After the event, I kept on thinking about the photographers at the event. I was also there with my camera, though I am quite laid back about clicking pictures. If I get the opportunity I am happy to click but if people come and stand in front of me, I usually wait for them to move or change place.
That evening there were hundreds of persons who took pictures. Perhaps, 20% had digital cameras. The other 80% had their smart phones. That evening I was asking myself, if we going towards wars among the photographers?
PHOTOGRAPHY AS A PUBLIC MENACE
I think that photography in public cultural events has become a serious issue that requires the setting up of some clear rules.
In the cities of developed countries of Europe and US, and even in the big cities of less developed countries, the number of people with big SLR cameras and all other kinds of digital cameras is increasing every year.
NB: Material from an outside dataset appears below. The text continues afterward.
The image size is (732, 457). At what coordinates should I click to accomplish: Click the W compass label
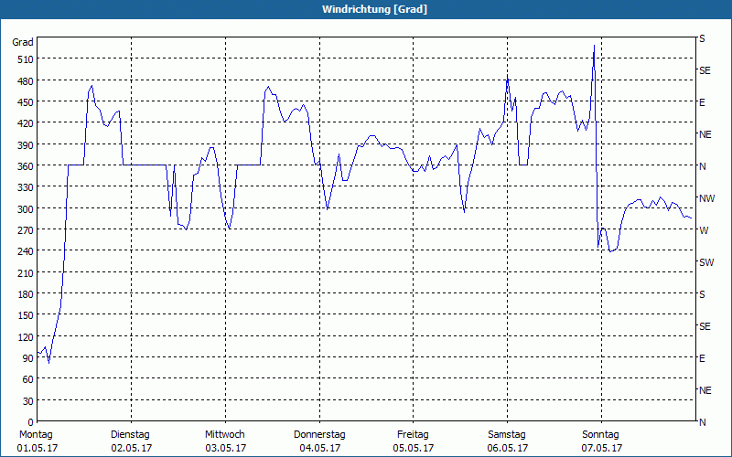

Whenever there is a public cultural event, it becomes a free for all among all the photographers to get good pictures, close ups and innovative angles. Some photographers block the visual of people who have come to watch the performance, standing there in the front as if they are transparent or if they have a special right to go and do as they wish.
I am not including "official photographers" in this list, including videographers, who also block the visuals but at least they do it because they are being paid to do it. In fact official photographers are often in the middle of the performances, moving around, not really bothering about the public.
If the epidemic of different digital cameras was not enough, the proliferation of good cameras in the smart phones and the possibility of sharing "See, I am here" kind of pictures on Twitter, Facebook and Instagram, has added another layer of chaos to the discourse.
Now it is not enough to worry about those with digital cameras blocking you, there are literally hundreds more with their smart phones who also want to click pictures. If they have a family member or a friend who is performing in the event, they become impossible to control, jumping around in front, and refusing to move from their places, ready to fight for it if needed.
NEW RULES FOR PUBLIC PHOTOGRAPHY
It seems that the trend of taking pictures and videos and sharing them with our friends and others, is going to spread and get bigger over the coming years. Thus, I think that photography related conflicts are going to become more common.
The good manners' guides do not tell us how to behave in so many situations in today's world like for the use of our mobile phones and cameras, but if we want to avoid conflicts, we need to define new rules that respect common codes of decency and privacy in public spaces.
Fortunately, lately my interest in photography is on the wane. I had my first digital camera in 2005. For many years I have suffered from clickitis, defined as the irresistible urge to click pictures. I was always looking for opportunities to click pictures. I had my photoblog Chayachitrakar where I posted new pictures every day. It has more than 2000 posts.
Then something changed inside me during 2015 - suddenly I was no longer so compulsive about clicking pictures. In January 2016, I also stopped adding pictures on my photo-blog. Lately I have even been to some cultural events without my camera.
I still take a lot of pictures, but if I can't, it is not such a big deal. Perhaps it is because of this change in my attitude that I can now talk of making of rules to regulate photography.
What do you feel - do you think that photographers are becoming a nuisance at public cultural events?